À la suite de l’adoption, en décembre 2015, de la résolution de Punta Cana qui rappelle le rôle de la douane dans la lutte contre le terrorisme, l’OMD a lancé son Programme sur la sécurité qui se centre sur cinq domaines de travail : le contrôle des passagers, la lutte contre le trafic de produits chimiques et de composants pouvant être utilisés pour la fabrication d’engins explosifs improvisés (EEI), le contrôle des échanges de nature stratégique, la lutte contre le trafic d’armes légères et de petit calibre (ALPC) et le financement du terrorisme.

Les travaux ont bien avancé dans certains de ces domaines, comme au niveau du Programme Global Shield auquel plusieurs résolutions des Nations Unies font référence, encourageant les États à y apporter leur soutien, ou encore au niveau du Programme sur l’application des contrôles aux échanges de nature stratégique, focalisé sur la prévention du trafic illicite de produits stratégiques (armes de destruction massive, conventionnelles et articles connexes).

L’OMD compte désormais deux projets régionaux qui visent à renforcer les capacités des administrations douanières dans la lutte contre les déplacements liés au terrorisme et contre les trafics.

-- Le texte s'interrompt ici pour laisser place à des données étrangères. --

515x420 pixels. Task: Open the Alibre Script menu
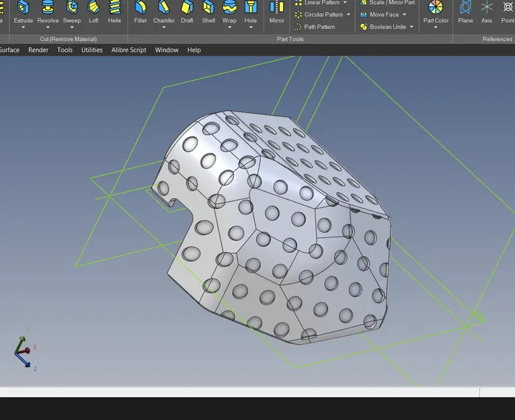[x=128, y=50]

Tous deux bénéficient du soutien financier du gouvernement du Japon : le Projet sur la sécurité dans la région Asie Pacifique, qui a commencé en mars 2017 et dont les activités tournent à plein régime, et le Projet sur la sécurité dans la région d’Afrique occidentale et centrale qui a débuté en avril 2018.

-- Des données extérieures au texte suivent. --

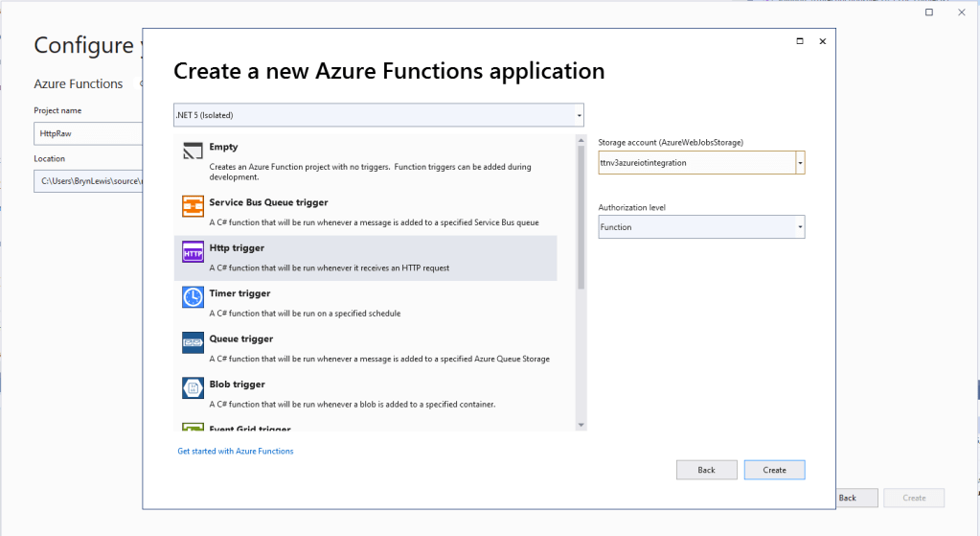
Task: Maximize the Azure Functions dialog window
Action: [x=800, y=41]
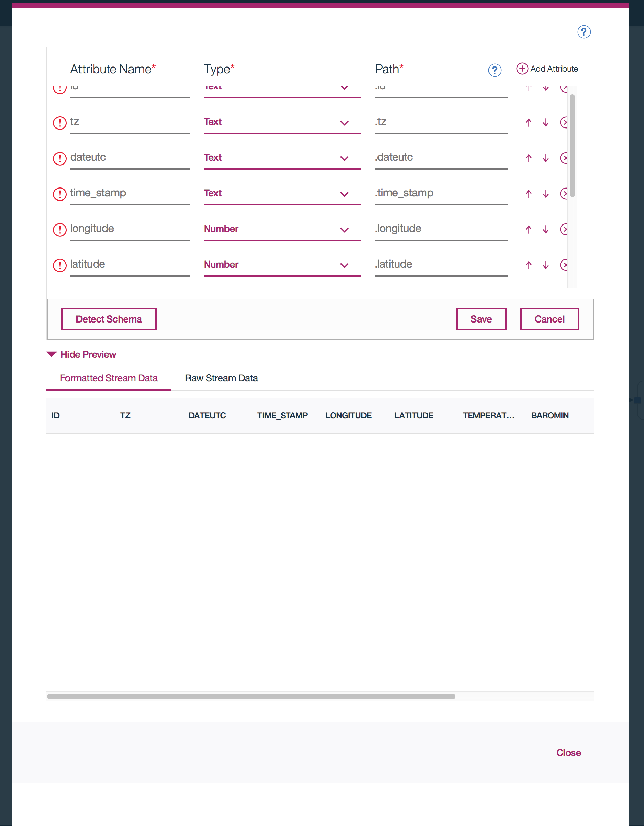The image size is (644, 826).
Task: Click the dateutc path input field
Action: [x=441, y=157]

Au cours de la récente session du Conseil de l’OMD et d’autres enceintes, quelques pays ont souligné le besoin d’approfondir l’examen du thème de la sécurité sur les bateaux de croisière compte tenu de la croissance que connaît le secteur de la croisière. En réponse à cette demande, l’OMD a convenu de réunir un groupe d’attachés douaniers en poste à Bruxelles afin qu’ils examinent les questions relatives au format et à la transmission des données préalables sur les passagers voyageant par transport maritime, dans la perspective d’une possible harmonisation de ces données. Les parties concernées, telles que l’Organisation maritime internationale (OMI), devraient participer également aux délibérations.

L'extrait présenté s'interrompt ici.